__DATA LISTING__:
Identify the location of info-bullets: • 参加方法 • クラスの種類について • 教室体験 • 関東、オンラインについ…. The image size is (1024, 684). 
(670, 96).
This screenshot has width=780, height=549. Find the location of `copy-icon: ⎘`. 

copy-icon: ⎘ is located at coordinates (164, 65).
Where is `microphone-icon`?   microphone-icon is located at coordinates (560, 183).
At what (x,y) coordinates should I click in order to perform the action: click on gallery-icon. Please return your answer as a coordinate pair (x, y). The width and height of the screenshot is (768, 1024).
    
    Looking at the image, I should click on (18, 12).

__TASK REQUIREMENTS__: Reproduce all of the material above verbatim.

__EXPECTED ANSWER__:
Identify the location of info-bullets: • 参加方法 • クラスの種類について • 教室体験 • 関東、オンラインについ…. The image size is (1024, 684). 
(670, 96).
This screenshot has width=780, height=549. Find the location of `copy-icon: ⎘`. 

copy-icon: ⎘ is located at coordinates (164, 65).
Where is `microphone-icon`?   microphone-icon is located at coordinates (560, 183).
At what (x,y) coordinates should I click in order to perform the action: click on gallery-icon. Please return your answer as a coordinate pair (x, y). The width and height of the screenshot is (768, 1024).
    
    Looking at the image, I should click on (18, 12).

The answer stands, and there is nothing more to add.